● **The input**
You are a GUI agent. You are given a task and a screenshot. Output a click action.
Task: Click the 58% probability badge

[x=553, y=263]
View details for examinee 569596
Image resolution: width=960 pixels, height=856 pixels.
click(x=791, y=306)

● **Exercise requirements**
Swap every "badge" in the entries above for "label" and write the lines out again with nothing else changed.

● **Reply**
You are a GUI agent. You are given a task and a screenshot. Output a click action.
Task: Click the 58% probability label

[x=553, y=263]
View details for examinee 569596
Image resolution: width=960 pixels, height=856 pixels.
click(x=791, y=306)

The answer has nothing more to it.